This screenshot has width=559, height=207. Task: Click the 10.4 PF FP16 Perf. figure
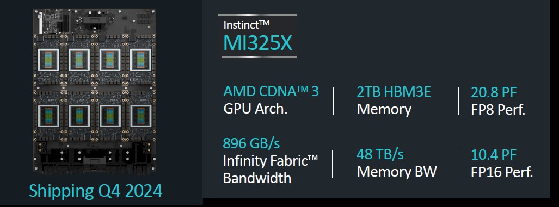pos(502,164)
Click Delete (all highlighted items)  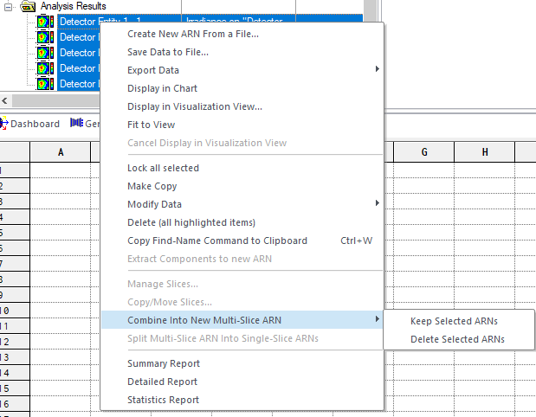pos(191,222)
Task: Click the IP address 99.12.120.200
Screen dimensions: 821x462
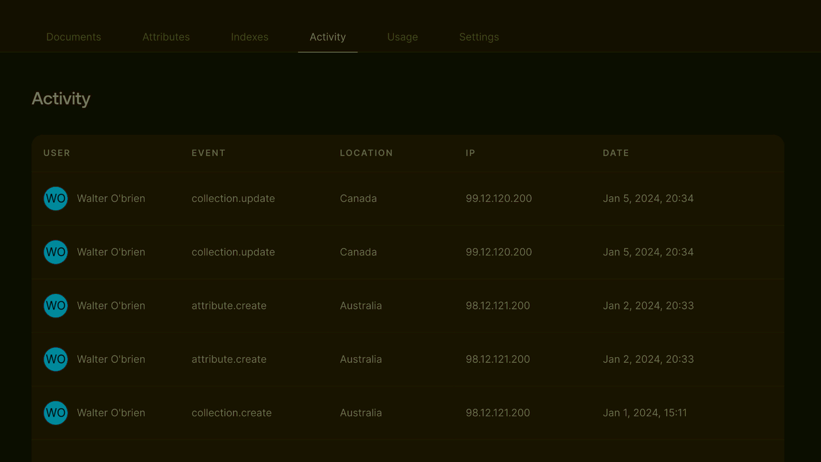Action: point(498,198)
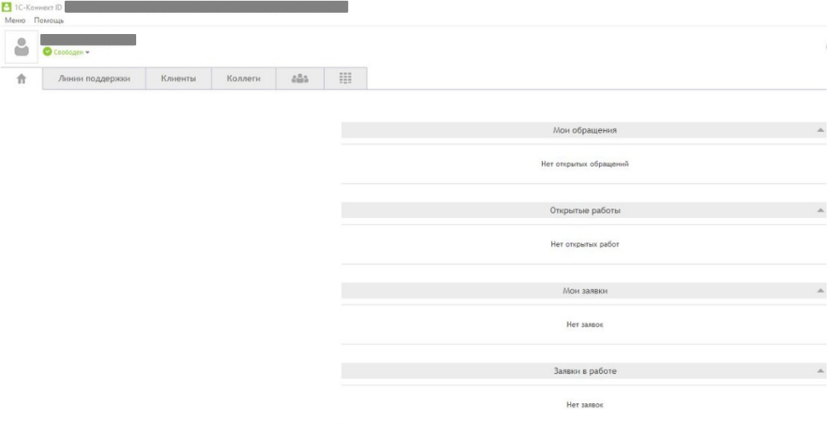
Task: Click the 1C-Коннект logo in title bar
Action: 9,7
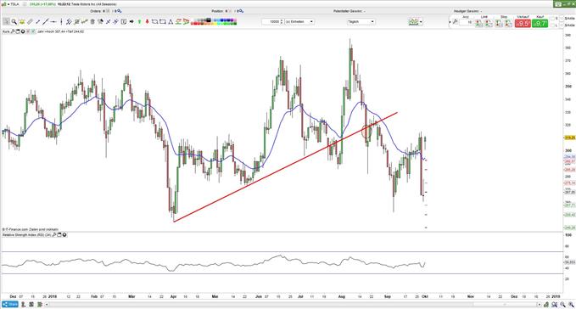Expand the chart style dropdown arrow

[421, 22]
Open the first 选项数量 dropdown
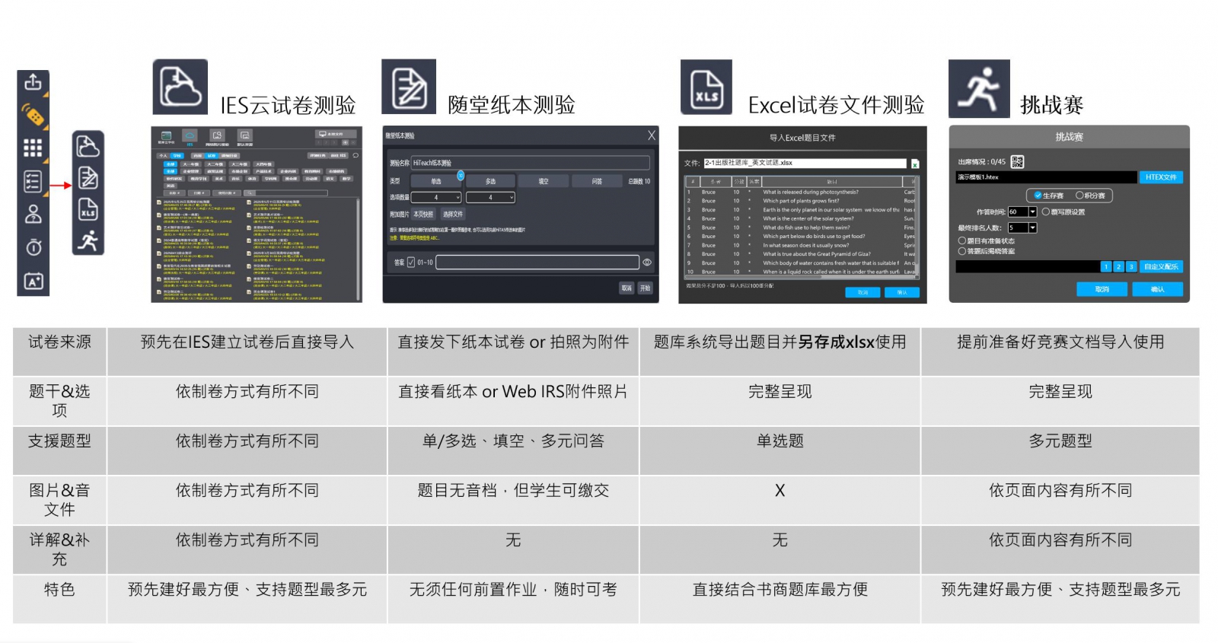Viewport: 1218px width, 643px height. pyautogui.click(x=436, y=198)
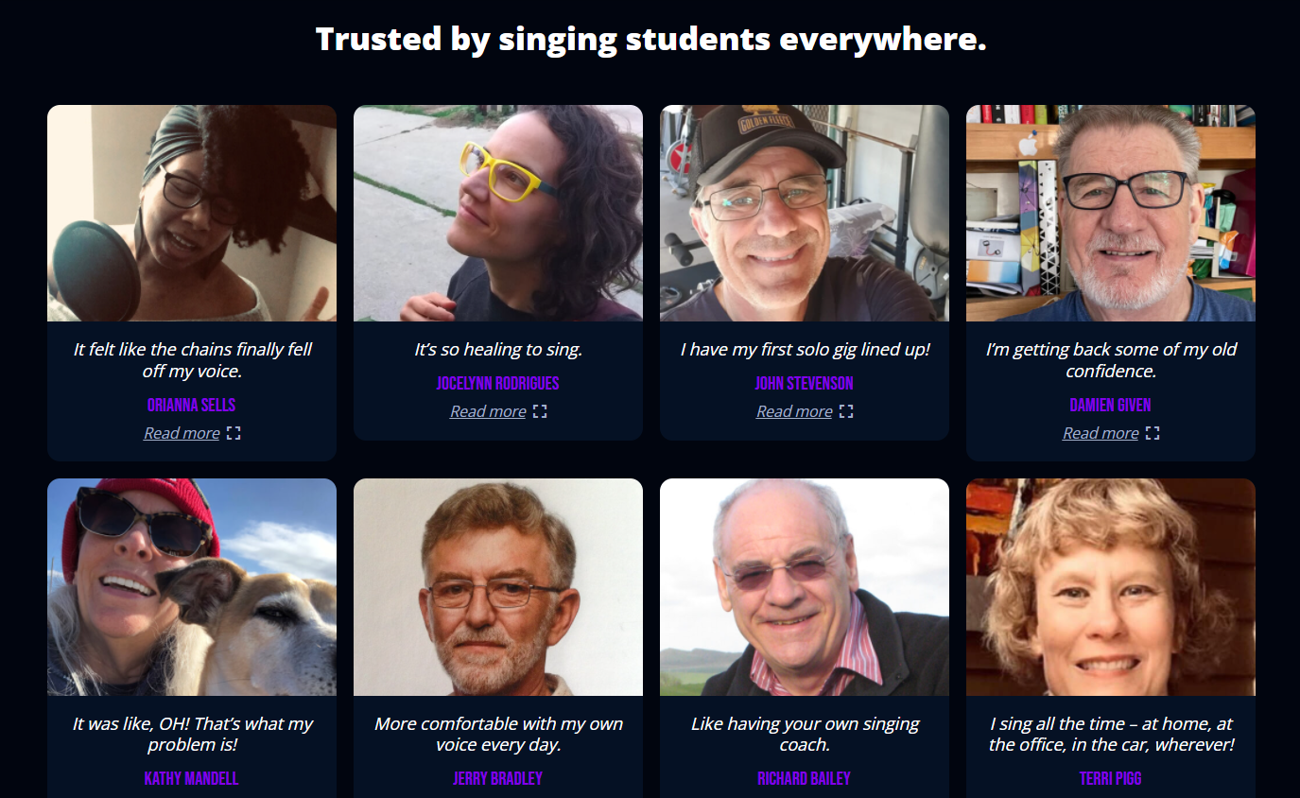Click Terri Pigg's smiling portrait
Screen dimensions: 1300x798
[x=1111, y=587]
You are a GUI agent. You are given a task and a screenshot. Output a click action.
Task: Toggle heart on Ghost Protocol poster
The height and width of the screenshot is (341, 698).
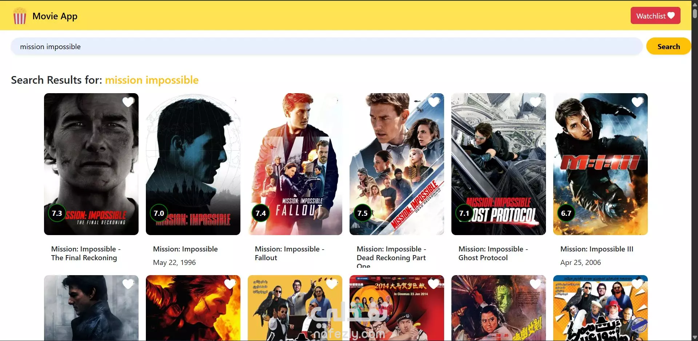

# # #

Task requirements
Take the lines from the one containing "Task: Toggle heart on Ghost Protocol poster" through the last line of the listing and repeat them exactly. Omit the pictures.

Exercise response
Task: Toggle heart on Ghost Protocol poster
The height and width of the screenshot is (341, 698).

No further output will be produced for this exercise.